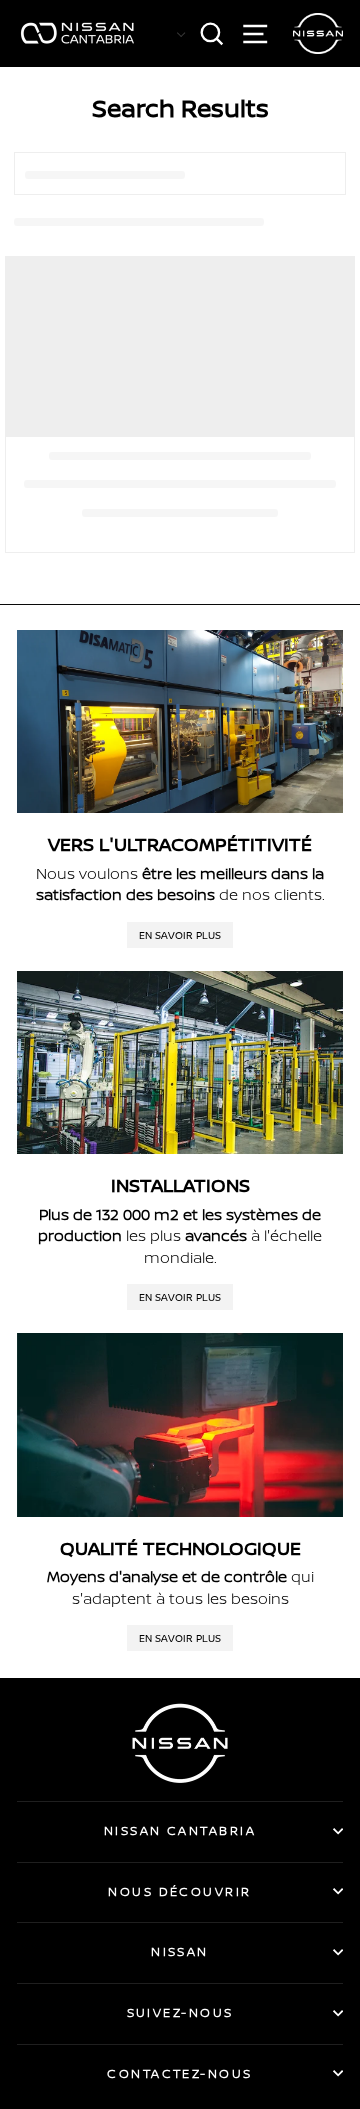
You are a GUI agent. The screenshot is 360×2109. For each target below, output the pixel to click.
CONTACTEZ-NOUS (179, 2073)
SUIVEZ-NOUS (180, 2012)
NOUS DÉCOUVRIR (179, 1891)
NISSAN (180, 1951)
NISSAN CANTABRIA (180, 1830)
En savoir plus (180, 935)
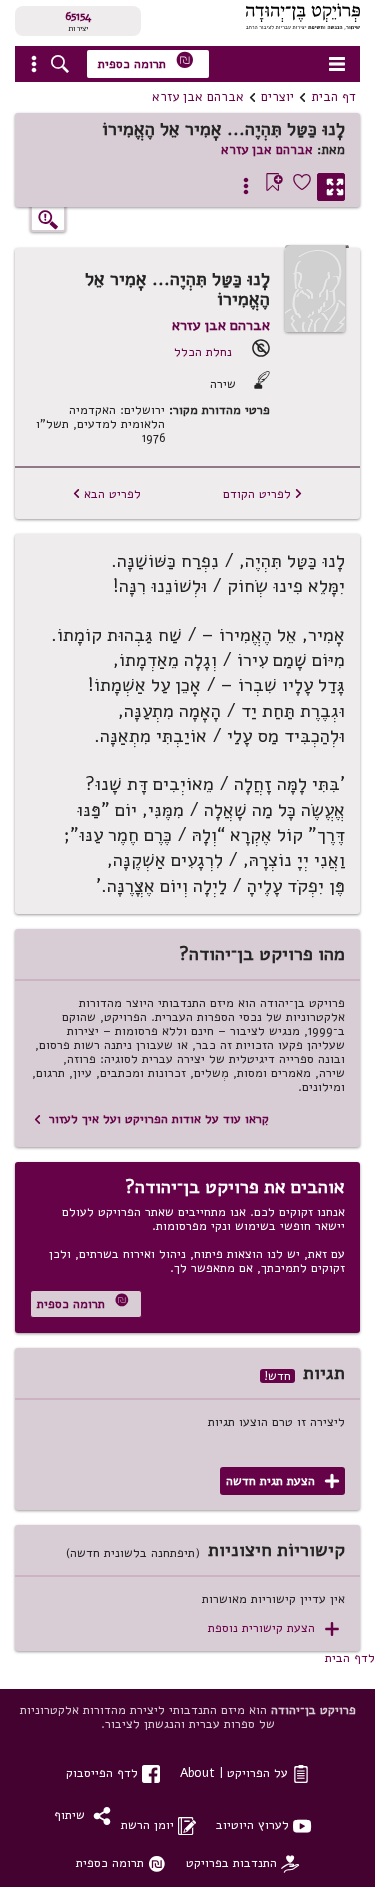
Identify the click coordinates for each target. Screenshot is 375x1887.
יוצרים (277, 97)
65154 (78, 16)
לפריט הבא (106, 493)
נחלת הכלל (203, 351)
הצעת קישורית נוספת (273, 1628)
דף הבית (333, 97)
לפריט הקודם (263, 493)
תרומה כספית (146, 61)
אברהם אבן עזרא (198, 97)
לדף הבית (350, 1657)
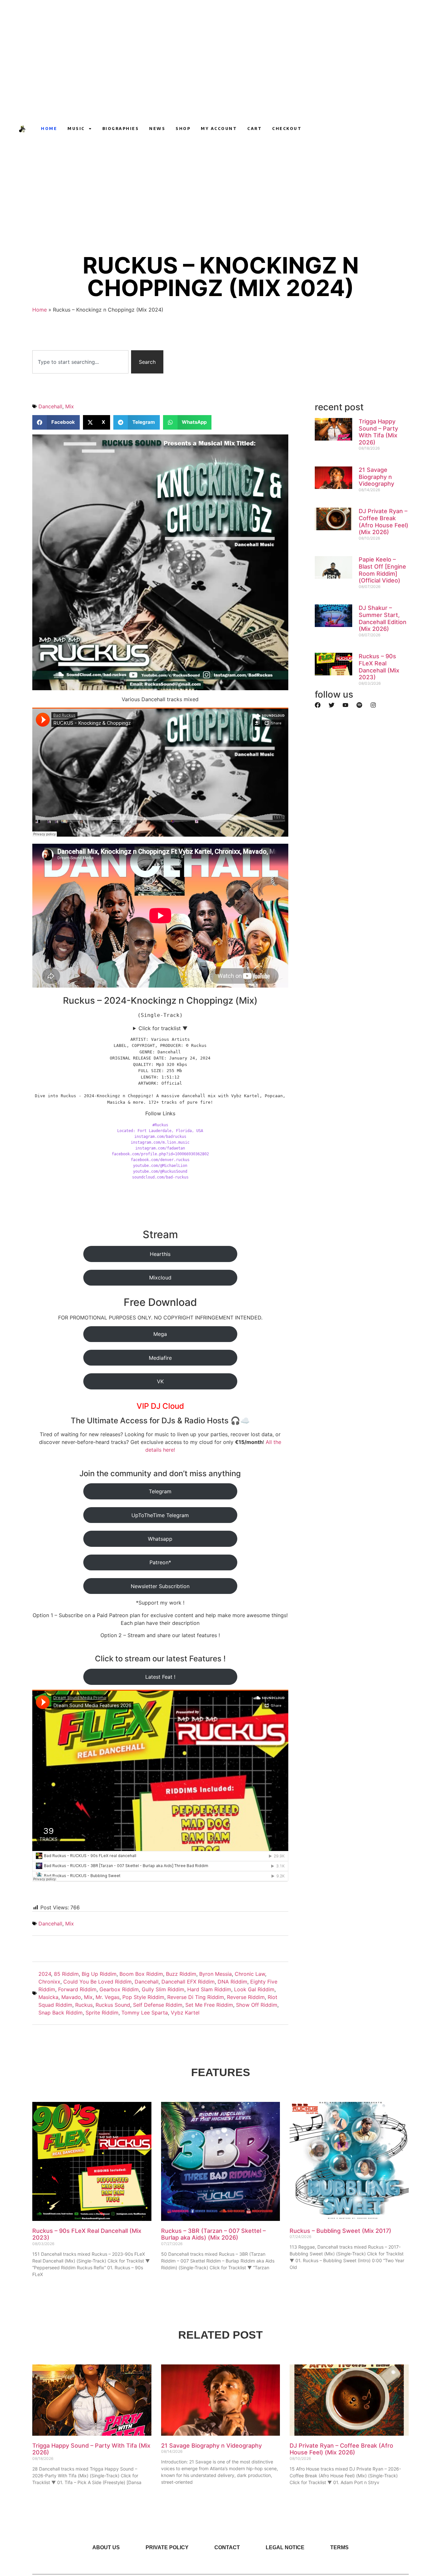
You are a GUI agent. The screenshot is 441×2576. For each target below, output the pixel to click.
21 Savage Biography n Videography (376, 476)
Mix (69, 406)
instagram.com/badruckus (160, 1136)
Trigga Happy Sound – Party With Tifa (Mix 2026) (378, 432)
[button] (56, 422)
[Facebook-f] (339, 129)
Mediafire (160, 1358)
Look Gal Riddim (254, 1989)
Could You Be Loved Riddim (97, 1981)
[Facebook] (318, 705)
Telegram (160, 1491)
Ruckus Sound (113, 2005)
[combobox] (80, 361)
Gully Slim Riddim (163, 1989)
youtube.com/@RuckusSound (160, 1171)
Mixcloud (160, 1277)
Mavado (71, 1997)
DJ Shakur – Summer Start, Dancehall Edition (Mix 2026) (382, 618)
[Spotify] (359, 705)
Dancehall (50, 406)
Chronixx (49, 1981)
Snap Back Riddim (60, 2012)
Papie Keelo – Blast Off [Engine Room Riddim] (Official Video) (382, 570)
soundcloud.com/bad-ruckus (160, 1177)
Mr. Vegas (107, 1997)
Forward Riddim (77, 1989)
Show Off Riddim (256, 2005)
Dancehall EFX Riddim (188, 1981)
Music (76, 128)
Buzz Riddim (181, 1974)
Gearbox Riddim (119, 1989)
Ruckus (84, 2005)
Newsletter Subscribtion (160, 1586)
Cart (254, 128)
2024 (44, 1974)
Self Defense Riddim (157, 2005)
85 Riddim (66, 1974)
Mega (160, 1334)
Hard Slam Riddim (209, 1989)
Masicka (48, 1997)
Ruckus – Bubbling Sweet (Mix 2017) (340, 2230)
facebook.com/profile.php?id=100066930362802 (160, 1154)
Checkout (287, 128)
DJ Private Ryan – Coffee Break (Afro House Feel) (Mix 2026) (383, 521)
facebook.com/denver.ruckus (160, 1160)
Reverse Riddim (246, 1997)
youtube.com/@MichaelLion (160, 1165)
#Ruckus (160, 1125)
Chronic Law (250, 1974)
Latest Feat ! (160, 1677)
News (157, 128)
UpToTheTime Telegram (160, 1515)
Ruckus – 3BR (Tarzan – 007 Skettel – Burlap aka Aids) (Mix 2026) (213, 2234)
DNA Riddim (232, 1981)
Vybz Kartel (185, 2012)
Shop (183, 128)
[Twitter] (331, 705)
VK (160, 1381)
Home (49, 128)
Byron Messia (215, 1974)
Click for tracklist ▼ (163, 1028)
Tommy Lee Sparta (144, 2012)
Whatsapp (160, 1539)
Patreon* (160, 1562)
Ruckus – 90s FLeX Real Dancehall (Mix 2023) (379, 667)
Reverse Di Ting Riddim (195, 1997)
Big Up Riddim (99, 1974)
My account (219, 128)
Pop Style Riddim (143, 1997)
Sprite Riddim (102, 2012)
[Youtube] (315, 129)
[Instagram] (327, 129)
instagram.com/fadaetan (160, 1148)
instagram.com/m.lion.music (160, 1142)
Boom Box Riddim (141, 1974)
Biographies (120, 128)
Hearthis (160, 1254)
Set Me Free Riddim (209, 2005)
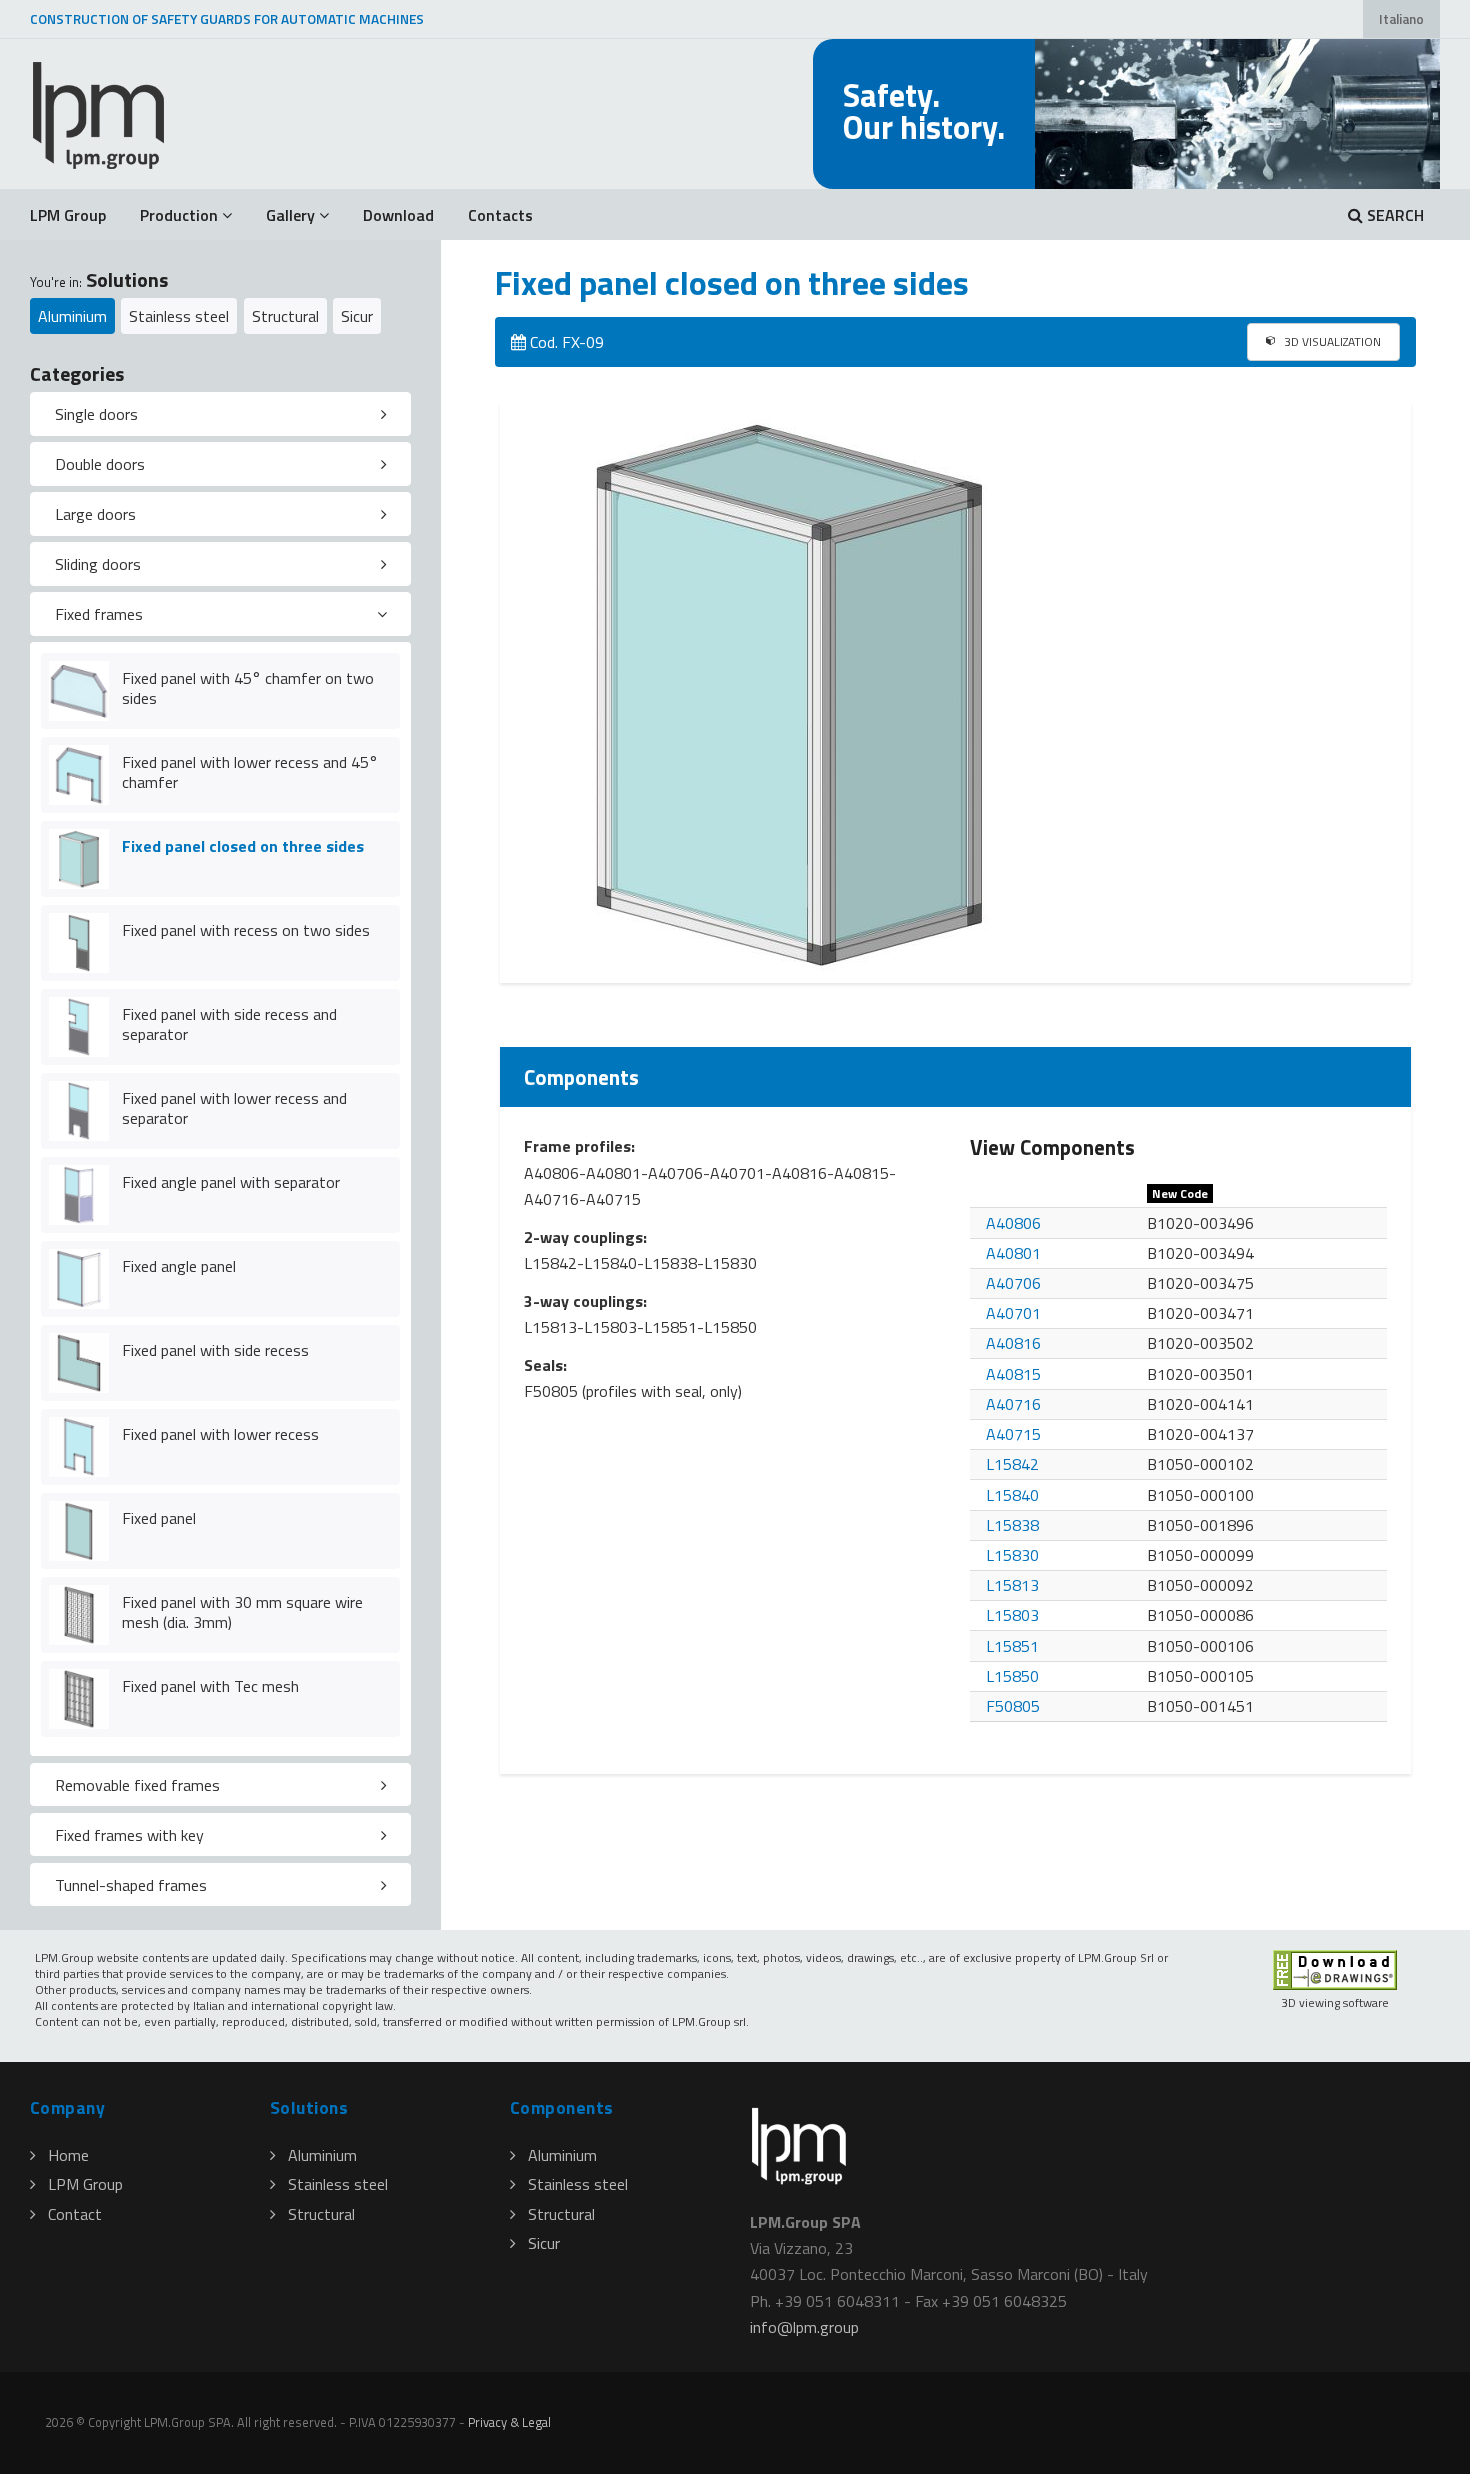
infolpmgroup (804, 2327)
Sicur (357, 316)
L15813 (1012, 1585)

* What to work on: Your answer should be one number, the count of lines in the records that contain the word "target".

* The answer: 3